Task item:
One line at a time, check the entries below for the word "will", and copy each line that has it.

Excerpts from a dataset:
Segment Open
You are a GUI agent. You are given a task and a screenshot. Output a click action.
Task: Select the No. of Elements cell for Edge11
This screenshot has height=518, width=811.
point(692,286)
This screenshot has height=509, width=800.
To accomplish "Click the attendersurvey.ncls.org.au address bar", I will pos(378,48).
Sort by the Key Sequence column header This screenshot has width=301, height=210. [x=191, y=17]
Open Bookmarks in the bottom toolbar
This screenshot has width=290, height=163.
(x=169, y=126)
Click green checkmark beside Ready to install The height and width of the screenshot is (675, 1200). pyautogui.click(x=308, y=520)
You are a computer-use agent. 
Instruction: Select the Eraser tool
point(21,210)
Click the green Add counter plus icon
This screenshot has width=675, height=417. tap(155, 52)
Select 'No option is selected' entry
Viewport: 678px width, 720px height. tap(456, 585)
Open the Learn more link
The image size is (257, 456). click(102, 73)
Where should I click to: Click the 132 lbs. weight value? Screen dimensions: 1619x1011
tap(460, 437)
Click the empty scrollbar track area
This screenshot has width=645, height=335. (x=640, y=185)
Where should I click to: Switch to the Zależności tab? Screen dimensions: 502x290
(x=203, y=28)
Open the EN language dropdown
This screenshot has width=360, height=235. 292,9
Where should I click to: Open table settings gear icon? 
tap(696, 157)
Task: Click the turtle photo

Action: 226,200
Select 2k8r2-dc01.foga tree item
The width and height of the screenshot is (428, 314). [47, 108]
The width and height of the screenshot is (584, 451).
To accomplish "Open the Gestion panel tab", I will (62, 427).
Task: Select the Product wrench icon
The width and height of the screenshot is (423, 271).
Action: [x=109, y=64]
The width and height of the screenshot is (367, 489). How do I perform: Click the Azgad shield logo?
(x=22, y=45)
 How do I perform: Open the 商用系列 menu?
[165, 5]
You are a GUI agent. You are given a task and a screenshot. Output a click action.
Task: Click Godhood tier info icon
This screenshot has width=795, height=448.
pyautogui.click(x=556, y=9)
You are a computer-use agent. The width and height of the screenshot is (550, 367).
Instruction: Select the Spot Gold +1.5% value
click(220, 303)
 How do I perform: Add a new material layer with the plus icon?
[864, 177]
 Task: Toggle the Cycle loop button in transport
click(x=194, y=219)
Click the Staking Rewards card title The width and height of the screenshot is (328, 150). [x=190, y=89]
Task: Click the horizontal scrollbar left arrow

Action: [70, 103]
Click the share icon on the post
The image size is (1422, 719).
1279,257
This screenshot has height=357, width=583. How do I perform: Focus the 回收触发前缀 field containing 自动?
Segment Closed
Answer to the problem:
To accomplish "Click the attendersurvey.ncls.org.au address bar", I will pos(378,48).
To accomplish "Open the Gestion panel tab", I will (62, 427).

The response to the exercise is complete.